Wer ein gewisses Alter hat, in der Alt-BRD
linkspolitisch engagiert und kulturell
interessiert war, dürfte sie kennen: die
Leonhards. Gemeint sind der expressionistische
Dichter, Dramatiker, Kommunist, Exulant und
Widerständler Rudolf Leonhard (1889-1953), der
Jungkommunist der “Gruppe Ulbricht” und spätere
“Kommunismusexperte” Wolfgang Leonhard
(1921-2014), dessen Bestseller “Die Revolution
entlässt ihre Kinder” (1953) entgegen der
Verlagsintention bei Jugendlichen in den 1960er
Jahren Interesse am Sozialismus wecken konnte.
Und die Naturwissenschaftlerin, Spartakistin,
antistalinistische Sozialistin, Kriegsgegnerin,
Freidenkerin, Humanistin, Übersetzerin und
Publizistin Susanne Leonhard (1895-1984), kurze
Zeit Ehefrau Rudolf Leonhards und Mutter
Wolfgang Leonhards. 1920 erschien ihr gemeinsam
mit Ernst Drahn herausgegebenes 200-Seiten-Buch
“Unterirdische Literatur während des
Weltkrieges im revolutionären Deutschland”. Der
von ihr verfaßte Hauptteil wurde 1968 im
“Hausverlag” des Sozialistischen Deutschen
Studentenbundes (SDS), neue kritik in
Franfurt/Main, erneut veröffentlicht und sollte
als Beitrag zur politikgeschichtlichen Bildung
rebellierenden Studenten der 68er-Bewegung die
linksproletarische Opposition im Ersten
Weltkrieg in Deutschland, besonders mit
Schriften und Flugblätter der Gruppe
“Internationale”, ab 1916 “Spartakusgruppe” und
ihre Protagonisten Karl Liebknecht und Rosa
Luxemburg, nahebringen.
Anlässlich der hundertsten Wiederkehr des
Beginns des Ersten Weltkrieges erinnerte Heiner
Jestrabek an diese Opposition und ihre “erste
Chronistin” in der erweiterten Fassung seiner
2007 erschienen Broschüre.
Die Autorin wird im Vorwort so charakterisiert:
“Susanne Leonhard war konsequente Gegnerin des
imperialistischen Kriegs, wie dies in den hier
dokumentierten Schriften belegt wird. Sie blieb
konsequent bei ihren internationalistischen
Überzeugungen, auch nach bittersten
Enttäuschungen in der stalinistischen
Sowjetunion. Susanne Leonhard war eine
antistalinistische Sozialistin in der Tradition
Rosa Luxemburgs, eine humanistische
Geisteswissenschaftlerin und Publizistin,
Kriegsgegnerin und Freidenkerin - all dies
waren konsequente untrennbare Bestandteile
ihres Weltbilds. Ihre Schriften enthielten
zudem viele autobiographische Zeugnisse,
weshalb diese Dokumentation in der Hauptsache
sie selbst, in Auszügen und mit
Kommentierungen, zu Wort kommen lässt.”

VORLIEGENDE DATEN:
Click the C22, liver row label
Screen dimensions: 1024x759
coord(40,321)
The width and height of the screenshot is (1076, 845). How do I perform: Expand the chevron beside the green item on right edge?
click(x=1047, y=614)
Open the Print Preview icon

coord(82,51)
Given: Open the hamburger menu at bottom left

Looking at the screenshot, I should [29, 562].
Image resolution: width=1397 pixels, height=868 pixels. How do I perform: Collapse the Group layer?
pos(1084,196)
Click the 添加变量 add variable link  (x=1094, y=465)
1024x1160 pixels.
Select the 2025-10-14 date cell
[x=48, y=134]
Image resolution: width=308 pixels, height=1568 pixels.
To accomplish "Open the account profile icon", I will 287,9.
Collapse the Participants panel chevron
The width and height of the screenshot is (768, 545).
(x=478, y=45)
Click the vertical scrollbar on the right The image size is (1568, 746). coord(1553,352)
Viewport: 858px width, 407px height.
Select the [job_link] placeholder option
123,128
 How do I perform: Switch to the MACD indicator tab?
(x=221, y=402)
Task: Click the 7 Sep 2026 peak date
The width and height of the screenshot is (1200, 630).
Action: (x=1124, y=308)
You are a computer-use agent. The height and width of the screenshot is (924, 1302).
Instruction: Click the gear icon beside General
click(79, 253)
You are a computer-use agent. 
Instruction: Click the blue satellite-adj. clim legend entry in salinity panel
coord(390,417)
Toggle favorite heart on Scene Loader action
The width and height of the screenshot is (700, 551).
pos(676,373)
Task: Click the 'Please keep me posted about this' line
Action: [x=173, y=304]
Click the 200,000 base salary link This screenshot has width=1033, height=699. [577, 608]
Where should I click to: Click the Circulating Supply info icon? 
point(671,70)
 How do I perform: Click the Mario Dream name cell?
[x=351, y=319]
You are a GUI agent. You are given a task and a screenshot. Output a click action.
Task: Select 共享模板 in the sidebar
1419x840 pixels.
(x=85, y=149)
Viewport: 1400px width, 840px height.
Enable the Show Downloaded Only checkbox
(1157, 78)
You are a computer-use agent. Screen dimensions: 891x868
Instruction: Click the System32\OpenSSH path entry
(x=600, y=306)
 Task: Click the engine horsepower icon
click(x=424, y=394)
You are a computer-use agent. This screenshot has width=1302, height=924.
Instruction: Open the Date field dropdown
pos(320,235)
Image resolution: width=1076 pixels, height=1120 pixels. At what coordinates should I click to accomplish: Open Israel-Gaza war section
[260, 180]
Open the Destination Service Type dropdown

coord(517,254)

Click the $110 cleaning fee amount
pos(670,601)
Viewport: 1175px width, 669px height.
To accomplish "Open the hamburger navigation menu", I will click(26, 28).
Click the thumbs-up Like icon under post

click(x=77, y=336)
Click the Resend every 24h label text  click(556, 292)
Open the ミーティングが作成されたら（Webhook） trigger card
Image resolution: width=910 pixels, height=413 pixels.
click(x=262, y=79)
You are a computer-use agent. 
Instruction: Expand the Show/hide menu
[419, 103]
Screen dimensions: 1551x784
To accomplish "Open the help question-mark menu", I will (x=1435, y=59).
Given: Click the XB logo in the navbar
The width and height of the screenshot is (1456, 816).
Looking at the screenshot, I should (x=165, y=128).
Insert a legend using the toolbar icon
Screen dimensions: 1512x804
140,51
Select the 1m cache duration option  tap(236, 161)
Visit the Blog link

ÜBUNGSAUFGABEN:
1: Beantworte anhand des Lesetextes:
(a) In welchem Jahr erschien das Buch „Unterirdische Literatur während des Weltkrieges im revolutionären Deutschland“?
(b) In welchem Verlag wurde der Hauptteil 1968 erneut veröffentlicht?
(c) In welchem Jahr erschien die Broschüre von Heiner Jestrabek?
2: Schreibe den Abschnitt des Lesetextes zwischen „Anlässlich der hundertsten“ und „2007 erschienen Broschüre.“ einschließlich wortgetreu ab.
Stütze dich ausschließlich auf den Lesetext.

LÖSUNGEN:
1:
(a) 1920
(b) Im Verlag neue kritik, dem „Hausverlag“ des Sozialistischen Deutschen Studentenbundes (SDS)
(c) 2007

2:
Anlässlich der hundertsten Wiederkehr des
Beginns des Ersten Weltkrieges erinnerte Heiner
Jestrabek an diese Opposition und ihre “erste
Chronistin” in der erweiterten Fassung seiner
2007 erschienen Broschüre.